November 13, 2020
SpaceX's Falcon 9 rocket and Crew Dragon capsule will take four astronauts to the International Space Station for six months before returning them to Earth.
"It's historic because even things like the certification of the space flight had to be done by the FAA this time instead of NASA because it's commercial," NASA Astronaut Dr. Peggy Whitson told Cheddar on Thursday.
The launch, made possible through a private-public partnership, is scheduled for 7:49 p.m. ET on Saturday from Kennedy Space Center in Florida.
The launch will be simulcast on Discovery and the Science Channel where Whitson and other astronauts will help viewers understand the space flight experience better as they watch the Falcon 9 rocket pierce through the atmosphere.

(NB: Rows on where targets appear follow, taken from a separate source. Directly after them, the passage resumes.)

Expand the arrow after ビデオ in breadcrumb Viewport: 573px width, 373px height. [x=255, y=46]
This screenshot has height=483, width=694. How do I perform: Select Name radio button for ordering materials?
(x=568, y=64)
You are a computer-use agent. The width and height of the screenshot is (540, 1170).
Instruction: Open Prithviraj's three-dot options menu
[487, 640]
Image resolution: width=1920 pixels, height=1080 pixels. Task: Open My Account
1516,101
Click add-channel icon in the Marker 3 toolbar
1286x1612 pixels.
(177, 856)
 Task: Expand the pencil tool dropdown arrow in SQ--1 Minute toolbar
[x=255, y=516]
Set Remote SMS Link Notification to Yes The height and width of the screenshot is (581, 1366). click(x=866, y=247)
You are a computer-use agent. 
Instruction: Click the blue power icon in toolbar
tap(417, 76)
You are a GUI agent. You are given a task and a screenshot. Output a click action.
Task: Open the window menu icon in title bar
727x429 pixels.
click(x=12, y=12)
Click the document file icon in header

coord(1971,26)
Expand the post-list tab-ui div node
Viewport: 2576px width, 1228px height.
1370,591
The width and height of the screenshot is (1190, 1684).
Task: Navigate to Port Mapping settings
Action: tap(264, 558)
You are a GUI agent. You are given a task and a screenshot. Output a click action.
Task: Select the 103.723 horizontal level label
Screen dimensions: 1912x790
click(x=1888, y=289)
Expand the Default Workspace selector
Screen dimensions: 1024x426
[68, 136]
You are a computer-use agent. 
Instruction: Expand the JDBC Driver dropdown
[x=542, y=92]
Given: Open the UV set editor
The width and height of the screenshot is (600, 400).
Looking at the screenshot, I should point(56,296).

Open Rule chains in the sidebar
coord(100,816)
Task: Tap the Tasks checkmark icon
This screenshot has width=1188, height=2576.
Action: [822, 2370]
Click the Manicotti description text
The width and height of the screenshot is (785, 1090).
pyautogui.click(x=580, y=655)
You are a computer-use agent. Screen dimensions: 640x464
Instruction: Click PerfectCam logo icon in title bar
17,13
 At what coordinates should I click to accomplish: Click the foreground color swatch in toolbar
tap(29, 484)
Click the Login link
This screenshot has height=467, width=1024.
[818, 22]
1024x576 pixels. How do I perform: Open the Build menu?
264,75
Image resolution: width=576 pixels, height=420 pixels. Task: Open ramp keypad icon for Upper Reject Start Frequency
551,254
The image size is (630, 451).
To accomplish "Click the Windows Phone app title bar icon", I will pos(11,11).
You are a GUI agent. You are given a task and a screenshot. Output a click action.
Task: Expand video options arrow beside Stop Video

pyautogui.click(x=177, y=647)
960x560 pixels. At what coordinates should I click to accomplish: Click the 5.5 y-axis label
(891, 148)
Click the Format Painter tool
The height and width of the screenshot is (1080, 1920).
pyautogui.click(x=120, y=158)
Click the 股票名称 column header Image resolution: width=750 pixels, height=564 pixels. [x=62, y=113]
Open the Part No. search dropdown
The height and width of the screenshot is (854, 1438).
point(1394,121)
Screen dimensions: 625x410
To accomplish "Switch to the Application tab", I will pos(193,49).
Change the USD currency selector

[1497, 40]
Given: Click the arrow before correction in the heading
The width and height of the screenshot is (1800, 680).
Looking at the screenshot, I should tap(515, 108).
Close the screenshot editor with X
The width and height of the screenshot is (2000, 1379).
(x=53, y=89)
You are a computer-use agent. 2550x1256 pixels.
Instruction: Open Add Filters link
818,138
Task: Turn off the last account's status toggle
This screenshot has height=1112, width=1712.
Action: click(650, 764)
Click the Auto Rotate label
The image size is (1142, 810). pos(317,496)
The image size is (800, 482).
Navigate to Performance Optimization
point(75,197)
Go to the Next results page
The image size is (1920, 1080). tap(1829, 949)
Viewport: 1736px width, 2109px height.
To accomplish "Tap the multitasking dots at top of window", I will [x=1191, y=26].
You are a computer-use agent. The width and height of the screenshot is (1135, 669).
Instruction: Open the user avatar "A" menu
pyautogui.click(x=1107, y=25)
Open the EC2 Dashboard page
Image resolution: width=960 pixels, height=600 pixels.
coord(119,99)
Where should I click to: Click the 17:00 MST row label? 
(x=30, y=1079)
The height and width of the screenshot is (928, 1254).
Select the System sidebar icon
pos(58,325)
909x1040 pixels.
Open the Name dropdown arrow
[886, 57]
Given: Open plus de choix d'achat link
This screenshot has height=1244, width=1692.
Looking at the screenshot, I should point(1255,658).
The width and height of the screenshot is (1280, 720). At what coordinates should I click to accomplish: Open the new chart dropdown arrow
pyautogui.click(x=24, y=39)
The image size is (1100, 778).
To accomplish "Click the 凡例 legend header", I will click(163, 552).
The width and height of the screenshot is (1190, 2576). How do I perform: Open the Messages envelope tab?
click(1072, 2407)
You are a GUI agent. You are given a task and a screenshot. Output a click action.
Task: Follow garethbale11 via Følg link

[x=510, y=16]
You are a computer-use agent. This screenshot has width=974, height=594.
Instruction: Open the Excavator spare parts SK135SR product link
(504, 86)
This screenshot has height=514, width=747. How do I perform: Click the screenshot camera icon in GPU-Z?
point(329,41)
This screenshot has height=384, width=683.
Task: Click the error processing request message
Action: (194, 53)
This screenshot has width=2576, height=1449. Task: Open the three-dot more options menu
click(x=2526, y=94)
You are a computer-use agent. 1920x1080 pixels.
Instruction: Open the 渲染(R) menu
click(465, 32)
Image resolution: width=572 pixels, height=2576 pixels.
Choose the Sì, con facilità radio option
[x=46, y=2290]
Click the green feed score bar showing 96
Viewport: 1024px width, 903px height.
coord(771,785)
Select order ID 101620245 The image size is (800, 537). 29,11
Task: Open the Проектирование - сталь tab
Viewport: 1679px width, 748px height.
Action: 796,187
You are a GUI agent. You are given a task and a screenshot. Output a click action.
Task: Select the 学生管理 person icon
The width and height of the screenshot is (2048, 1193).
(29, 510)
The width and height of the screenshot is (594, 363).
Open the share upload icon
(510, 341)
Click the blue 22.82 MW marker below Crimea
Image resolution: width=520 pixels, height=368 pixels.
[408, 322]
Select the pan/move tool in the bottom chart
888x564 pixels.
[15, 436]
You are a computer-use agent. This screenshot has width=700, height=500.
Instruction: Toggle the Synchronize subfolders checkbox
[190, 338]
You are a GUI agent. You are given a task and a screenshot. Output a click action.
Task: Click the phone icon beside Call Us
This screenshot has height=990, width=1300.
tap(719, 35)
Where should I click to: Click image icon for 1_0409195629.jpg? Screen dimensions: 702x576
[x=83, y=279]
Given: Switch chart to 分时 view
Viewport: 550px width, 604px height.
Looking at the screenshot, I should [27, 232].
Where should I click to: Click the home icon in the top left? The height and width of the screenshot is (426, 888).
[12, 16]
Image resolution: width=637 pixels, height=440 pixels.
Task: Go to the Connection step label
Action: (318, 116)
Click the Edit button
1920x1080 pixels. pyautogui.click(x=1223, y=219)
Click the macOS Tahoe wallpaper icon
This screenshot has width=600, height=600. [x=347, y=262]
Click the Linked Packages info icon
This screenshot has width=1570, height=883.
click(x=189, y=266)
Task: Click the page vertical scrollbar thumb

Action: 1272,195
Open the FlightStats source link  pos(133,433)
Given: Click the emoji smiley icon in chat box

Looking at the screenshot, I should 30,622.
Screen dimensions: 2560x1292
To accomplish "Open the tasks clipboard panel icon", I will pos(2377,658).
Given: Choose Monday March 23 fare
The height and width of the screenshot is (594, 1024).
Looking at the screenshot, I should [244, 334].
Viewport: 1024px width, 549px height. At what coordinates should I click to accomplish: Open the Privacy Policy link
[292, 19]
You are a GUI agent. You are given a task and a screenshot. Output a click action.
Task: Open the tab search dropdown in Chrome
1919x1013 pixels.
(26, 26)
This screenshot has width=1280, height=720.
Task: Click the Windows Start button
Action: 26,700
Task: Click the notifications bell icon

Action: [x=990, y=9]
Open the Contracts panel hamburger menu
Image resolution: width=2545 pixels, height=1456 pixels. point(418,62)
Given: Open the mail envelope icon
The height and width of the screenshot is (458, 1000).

"I think the folks will find it interesting," Whitson said. "When you go from zero to 17,500 miles-an-hour in nine minutes, it's a pretty good ride."
Whitson says getting the private sector involved in space travel and advancement could help with the development of new technologies and medicines. She even thinks a lunar space station could be in the cards in the future.
"It has the potential to open up commercial markets in space," Whitson said. "I've done enough research onboard the space station that I really feel it's going to be an important tool for us to advance technologies here on the ground as well."
The retired astronaut holds the records for most time spent in space by any American (665 days), as well as being the first woman to command the International Space Station twice (2008 and 2013).
"You've got to challenge yourself to live outside your comfort zone. Challenge yourself to do things that are not easy," Whitson said. "You will find that you can achieve so much more than you even dreamed about."